Sources close to both the Immigration headquarters and the Interior ministry told our correspondent that the two top officials solely share most slots of postings and promotions among themselves, thereby inserting their kinsmen at strategic places in the service.
The list of postings and promotion for officers of the Immigration Service released on November 20, 2012, saw most of the posts of Comptrollers, Passport Officers and Assistant Comptrollers General (ACGs) skewed to favour kinsmen of the minister and the CG.
The minister heads the Civil Defence, Fire, Prisons and Immigration Board, which makes final approval for postings and promotions, a system insiders say is an anomaly as it works against professional ethics and breeds mediocrity.
Senior officials at the NIS who spoke to our correspondent on condition of anonymity explained that postings and promotions are strategic operational decisions that should only be handled by professionals.
“However, the Madam (CG) is the one that gave room for all these because it was when the minister noticed her bias towards her own people that he started interfering and, in some instances, removing some people to import his own kinsmen,” a source said.
Documents of recent foreign postings of Immigration officials obtained by Blueprint showed that officers from Imo and Abia state populated the over 40 slots while most states of the federation had none.
While eight officials from Imo and four from Abia – both of them Igbo-speaking states – got posted mostly to the choice destination of United Kingdom and America, no officer from bigger states like Kano, Lagos and Enugu was on the list.
The Immigration service operates 15 visa offices located in 12 countries, globally.
However, when in June 2012 eight officers returned home on expiration of their postings, Moro replaced five of them with his Idoma kinsmen. Of the five, two each were posted to United States and China while the fifth was posted to South Africa.
The recent posting of Passport Officers and Comptrollers was also allegedly done in a way that is considered favourable to favourites of the CG and the minister.
Two of the minister’s kinsmen were posted to Cross River and the Seme border as comptrollers, while three others were appointed as Passport Officers.
Among the passport officers, Jerry Adah, posted to Ogun, Eche David (Benue) and Akatu Innocent (Edo) are of Moro’s Idoma stock.
A ranking officer at the NIS who craved anonymity told Blueprint that in addition to the alleged favouritism in postings, some officers are being promoted to newer ranks based on their links with the CG while their mates who could get similar treatment are neglected.
He said: “The Madam and the minister are just killing the service. They don’t consider competence and professionalism in what they do, and this is killing the morale of some of us.”
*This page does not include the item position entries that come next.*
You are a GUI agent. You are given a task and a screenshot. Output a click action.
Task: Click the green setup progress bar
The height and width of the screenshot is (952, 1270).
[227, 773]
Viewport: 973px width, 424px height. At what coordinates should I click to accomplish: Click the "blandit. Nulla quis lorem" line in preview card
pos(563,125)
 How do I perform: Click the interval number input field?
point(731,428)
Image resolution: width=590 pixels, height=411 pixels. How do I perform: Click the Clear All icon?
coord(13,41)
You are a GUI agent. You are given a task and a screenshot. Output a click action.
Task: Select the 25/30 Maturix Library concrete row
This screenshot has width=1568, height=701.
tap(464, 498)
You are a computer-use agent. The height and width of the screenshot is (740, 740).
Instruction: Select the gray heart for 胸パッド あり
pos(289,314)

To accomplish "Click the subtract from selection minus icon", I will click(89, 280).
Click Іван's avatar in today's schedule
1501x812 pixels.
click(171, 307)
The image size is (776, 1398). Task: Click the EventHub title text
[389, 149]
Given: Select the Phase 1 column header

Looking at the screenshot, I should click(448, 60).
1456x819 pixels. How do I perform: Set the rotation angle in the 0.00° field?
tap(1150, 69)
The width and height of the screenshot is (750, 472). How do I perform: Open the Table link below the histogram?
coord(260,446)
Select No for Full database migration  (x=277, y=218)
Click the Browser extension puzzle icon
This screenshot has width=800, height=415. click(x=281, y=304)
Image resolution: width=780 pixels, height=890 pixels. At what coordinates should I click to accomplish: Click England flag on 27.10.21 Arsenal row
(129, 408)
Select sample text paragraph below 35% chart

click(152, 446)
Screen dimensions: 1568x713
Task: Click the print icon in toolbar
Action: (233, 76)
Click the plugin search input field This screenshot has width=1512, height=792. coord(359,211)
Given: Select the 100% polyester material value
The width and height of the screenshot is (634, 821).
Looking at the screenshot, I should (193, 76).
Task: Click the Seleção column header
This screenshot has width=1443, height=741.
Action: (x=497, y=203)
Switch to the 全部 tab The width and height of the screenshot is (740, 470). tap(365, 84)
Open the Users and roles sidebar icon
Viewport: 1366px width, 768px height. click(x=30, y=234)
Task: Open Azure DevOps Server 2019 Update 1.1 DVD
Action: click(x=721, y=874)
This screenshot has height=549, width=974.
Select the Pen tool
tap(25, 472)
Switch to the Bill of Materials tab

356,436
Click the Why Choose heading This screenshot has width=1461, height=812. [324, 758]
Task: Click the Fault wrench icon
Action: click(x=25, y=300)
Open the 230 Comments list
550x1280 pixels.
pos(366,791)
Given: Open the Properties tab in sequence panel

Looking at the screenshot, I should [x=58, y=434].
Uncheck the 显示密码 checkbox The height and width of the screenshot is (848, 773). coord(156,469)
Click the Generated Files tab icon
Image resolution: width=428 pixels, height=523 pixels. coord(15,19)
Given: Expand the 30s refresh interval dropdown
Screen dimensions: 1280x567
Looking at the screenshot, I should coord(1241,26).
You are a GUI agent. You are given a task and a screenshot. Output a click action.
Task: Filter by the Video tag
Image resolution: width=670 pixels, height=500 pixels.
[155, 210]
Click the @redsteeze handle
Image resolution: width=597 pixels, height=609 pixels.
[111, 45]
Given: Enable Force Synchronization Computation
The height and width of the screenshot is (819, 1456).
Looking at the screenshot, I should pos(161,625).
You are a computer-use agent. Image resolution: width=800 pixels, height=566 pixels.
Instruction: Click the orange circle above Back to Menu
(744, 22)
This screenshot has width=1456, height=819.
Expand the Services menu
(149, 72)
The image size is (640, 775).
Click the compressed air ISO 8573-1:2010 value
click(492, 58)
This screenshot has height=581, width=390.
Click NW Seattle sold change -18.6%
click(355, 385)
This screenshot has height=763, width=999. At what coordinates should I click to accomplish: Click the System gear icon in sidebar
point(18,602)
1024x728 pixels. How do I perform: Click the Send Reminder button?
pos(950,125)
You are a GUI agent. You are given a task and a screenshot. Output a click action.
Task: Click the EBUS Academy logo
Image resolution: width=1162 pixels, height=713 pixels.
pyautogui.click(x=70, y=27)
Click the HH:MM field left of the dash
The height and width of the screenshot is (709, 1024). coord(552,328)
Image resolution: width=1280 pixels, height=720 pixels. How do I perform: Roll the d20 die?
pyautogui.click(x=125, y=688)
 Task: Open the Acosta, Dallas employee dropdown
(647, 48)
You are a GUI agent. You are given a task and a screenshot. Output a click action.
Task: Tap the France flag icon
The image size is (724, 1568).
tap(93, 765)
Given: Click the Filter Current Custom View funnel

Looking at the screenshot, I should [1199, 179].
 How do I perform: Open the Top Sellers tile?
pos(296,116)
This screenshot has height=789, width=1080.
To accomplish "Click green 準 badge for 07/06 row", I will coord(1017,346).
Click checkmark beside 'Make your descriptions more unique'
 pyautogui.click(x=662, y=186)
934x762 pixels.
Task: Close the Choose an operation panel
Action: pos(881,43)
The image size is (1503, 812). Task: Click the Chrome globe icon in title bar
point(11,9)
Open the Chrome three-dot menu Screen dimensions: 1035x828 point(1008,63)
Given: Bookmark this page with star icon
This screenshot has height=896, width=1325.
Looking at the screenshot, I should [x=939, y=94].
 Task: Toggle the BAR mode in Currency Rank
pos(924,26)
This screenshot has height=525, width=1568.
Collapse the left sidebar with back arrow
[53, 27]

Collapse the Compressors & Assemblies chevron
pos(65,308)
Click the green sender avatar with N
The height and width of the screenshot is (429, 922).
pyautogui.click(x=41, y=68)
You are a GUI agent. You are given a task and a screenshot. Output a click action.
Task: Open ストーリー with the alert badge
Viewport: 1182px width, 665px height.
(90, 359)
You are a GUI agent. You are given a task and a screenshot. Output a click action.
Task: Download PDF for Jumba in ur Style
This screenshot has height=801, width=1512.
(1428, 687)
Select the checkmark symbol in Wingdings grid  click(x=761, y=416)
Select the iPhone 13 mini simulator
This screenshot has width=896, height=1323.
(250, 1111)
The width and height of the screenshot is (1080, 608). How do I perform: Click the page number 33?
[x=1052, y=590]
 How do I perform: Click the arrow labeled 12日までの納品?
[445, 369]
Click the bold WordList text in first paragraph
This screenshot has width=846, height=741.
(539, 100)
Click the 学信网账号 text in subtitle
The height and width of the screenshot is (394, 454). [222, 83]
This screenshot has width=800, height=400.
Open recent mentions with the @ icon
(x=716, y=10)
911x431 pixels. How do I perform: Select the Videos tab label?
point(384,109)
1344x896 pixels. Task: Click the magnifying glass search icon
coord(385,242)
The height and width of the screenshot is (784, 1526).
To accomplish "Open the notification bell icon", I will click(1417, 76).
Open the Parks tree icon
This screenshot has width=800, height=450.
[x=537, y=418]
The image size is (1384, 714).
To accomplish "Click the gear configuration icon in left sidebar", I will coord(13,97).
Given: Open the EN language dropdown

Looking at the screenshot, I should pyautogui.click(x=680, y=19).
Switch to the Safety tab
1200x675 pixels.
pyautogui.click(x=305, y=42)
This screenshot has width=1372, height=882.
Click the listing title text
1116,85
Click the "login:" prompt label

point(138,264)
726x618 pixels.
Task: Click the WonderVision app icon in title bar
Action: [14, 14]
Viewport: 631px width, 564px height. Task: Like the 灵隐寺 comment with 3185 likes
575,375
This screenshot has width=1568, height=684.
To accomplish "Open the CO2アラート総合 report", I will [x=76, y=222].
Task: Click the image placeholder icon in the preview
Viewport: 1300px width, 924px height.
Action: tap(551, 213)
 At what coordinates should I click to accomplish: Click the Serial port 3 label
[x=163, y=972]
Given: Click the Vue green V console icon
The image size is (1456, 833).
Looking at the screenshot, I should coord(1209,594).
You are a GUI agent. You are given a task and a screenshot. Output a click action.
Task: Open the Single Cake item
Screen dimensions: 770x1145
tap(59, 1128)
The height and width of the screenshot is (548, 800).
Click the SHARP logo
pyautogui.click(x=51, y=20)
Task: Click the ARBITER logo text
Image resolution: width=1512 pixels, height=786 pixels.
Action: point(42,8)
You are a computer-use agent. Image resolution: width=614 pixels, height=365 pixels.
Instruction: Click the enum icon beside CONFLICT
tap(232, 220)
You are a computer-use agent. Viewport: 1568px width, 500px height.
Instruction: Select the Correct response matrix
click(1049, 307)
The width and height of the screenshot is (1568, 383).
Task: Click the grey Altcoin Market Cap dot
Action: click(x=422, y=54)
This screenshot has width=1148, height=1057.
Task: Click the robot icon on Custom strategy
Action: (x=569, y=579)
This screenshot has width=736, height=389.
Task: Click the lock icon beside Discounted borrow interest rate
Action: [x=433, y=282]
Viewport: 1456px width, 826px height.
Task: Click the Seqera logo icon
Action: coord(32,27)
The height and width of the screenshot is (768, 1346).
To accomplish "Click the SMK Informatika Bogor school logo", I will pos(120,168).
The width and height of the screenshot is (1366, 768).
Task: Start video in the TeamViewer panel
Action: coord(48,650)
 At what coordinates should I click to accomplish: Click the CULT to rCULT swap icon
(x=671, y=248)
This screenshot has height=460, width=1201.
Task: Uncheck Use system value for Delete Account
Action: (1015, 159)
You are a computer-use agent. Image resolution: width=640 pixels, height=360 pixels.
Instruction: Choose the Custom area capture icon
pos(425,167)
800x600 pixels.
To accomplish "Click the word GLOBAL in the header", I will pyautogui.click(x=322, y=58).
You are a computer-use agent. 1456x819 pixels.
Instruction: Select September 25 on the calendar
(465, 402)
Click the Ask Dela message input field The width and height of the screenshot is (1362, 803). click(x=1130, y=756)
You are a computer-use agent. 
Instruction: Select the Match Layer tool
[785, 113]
However, both the minister and the Immigration high command have countered the charge of favouritism made against them, saying due process is always followed in taking such decisions.
Speaking through his special assistant on media, Malam Salihu Dantata Mahmud, the minister said his credentials as a “true and detribalized Nigerian” would not allow him to play ethnic cards by favouring his people over others.
According to him, he allows professionalism and ethics to prevail in all manners to do with the Immigration service and all other agencies under him.
Spokesman of the Immigration Service, ACI Olumbar Joachim, said those charges were “complete lies”, adding: “Even officers from Imo and Abia state that are allegedly favoured also complain because they think having one of them as the Comptroller they should be favoured, which they are not getting.”
He said all the allegations bandied against the CG were an attempt by some people to alter the course of who becomes the next boss of the service.